[Records for locating displayed items]
§ §

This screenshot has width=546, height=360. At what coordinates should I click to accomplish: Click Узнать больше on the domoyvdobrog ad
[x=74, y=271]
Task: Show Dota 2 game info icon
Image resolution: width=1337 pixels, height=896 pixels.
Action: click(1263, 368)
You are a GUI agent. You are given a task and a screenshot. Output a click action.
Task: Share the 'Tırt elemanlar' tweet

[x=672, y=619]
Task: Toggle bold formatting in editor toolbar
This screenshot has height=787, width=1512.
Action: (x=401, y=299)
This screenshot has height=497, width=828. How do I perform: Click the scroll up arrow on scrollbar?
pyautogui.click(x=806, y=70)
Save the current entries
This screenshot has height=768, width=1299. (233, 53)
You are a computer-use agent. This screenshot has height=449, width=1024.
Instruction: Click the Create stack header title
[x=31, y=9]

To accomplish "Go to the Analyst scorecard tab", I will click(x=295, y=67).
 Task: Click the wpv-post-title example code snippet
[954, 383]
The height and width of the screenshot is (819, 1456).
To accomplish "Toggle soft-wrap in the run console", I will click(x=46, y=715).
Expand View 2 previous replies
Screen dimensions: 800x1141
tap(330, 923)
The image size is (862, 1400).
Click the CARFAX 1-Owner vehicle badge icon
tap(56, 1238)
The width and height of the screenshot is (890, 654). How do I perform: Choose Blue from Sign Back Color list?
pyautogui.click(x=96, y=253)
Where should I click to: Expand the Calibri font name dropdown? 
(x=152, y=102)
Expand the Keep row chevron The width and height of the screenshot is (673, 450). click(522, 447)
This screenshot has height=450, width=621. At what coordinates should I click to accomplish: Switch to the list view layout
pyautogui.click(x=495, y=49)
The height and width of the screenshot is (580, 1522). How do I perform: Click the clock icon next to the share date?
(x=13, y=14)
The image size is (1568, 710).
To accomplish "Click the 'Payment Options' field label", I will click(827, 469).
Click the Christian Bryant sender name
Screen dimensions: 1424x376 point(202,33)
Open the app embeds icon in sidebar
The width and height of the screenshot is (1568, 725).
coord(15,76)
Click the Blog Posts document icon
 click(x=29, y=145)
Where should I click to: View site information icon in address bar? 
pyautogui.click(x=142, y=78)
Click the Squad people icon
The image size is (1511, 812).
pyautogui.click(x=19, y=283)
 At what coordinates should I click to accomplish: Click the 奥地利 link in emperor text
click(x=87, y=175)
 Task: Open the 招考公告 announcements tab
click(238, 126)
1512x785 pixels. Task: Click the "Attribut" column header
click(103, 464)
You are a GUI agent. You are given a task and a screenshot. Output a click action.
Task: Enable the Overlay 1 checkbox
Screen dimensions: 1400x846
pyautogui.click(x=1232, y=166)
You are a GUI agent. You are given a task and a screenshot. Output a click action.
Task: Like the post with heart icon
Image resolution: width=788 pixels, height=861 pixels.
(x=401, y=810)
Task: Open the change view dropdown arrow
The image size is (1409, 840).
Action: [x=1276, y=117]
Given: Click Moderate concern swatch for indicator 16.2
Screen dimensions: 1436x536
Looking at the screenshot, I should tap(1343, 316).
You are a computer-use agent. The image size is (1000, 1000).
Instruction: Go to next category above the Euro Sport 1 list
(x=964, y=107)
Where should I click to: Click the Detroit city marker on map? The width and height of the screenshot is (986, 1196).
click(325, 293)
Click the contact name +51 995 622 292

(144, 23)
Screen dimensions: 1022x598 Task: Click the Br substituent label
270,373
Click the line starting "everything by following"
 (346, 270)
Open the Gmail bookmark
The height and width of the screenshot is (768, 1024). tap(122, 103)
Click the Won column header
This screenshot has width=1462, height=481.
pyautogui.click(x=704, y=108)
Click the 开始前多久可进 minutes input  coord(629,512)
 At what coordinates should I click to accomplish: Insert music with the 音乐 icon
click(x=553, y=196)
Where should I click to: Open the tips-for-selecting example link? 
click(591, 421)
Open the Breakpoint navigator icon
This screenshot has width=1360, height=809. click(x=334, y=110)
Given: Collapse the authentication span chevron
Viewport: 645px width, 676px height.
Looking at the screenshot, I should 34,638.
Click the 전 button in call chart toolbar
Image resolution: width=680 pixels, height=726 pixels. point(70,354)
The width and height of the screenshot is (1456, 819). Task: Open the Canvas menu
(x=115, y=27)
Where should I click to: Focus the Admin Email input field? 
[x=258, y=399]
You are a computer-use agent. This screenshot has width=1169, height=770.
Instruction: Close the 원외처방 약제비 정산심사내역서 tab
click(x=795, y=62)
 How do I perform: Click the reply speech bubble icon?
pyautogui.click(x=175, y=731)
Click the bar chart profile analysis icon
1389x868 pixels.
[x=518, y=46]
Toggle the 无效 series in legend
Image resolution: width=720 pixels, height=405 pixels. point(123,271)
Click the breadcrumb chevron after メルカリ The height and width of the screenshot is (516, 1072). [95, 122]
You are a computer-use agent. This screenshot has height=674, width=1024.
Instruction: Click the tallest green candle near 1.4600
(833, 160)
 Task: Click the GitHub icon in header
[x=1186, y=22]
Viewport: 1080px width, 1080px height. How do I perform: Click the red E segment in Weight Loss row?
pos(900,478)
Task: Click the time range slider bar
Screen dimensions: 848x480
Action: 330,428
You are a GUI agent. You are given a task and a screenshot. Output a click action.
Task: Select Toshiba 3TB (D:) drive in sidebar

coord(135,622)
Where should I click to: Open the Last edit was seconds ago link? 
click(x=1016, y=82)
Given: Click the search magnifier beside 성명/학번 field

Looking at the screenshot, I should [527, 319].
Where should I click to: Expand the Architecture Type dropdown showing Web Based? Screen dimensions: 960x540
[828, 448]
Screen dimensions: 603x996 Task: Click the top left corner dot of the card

§ §

> [Job]:
Reproduce every line from the start of the listing through the line containing "[x=672, y=619]", inclusive, requests included. Scale each coordinate in the answers by 0.35 and round to whole numbers, rounding halves up.

> [Solution for this task]:
This screenshot has width=546, height=360. At what coordinates should I click to accomplish: Click Узнать больше on the domoyvdobrog ad
[x=26, y=95]
Task: Show Dota 2 game info icon
Image resolution: width=1337 pixels, height=896 pixels.
Action: click(442, 129)
You are a GUI agent. You are given a task and a screenshot. Output a click action.
Task: Share the 'Tırt elemanlar' tweet

[x=235, y=217]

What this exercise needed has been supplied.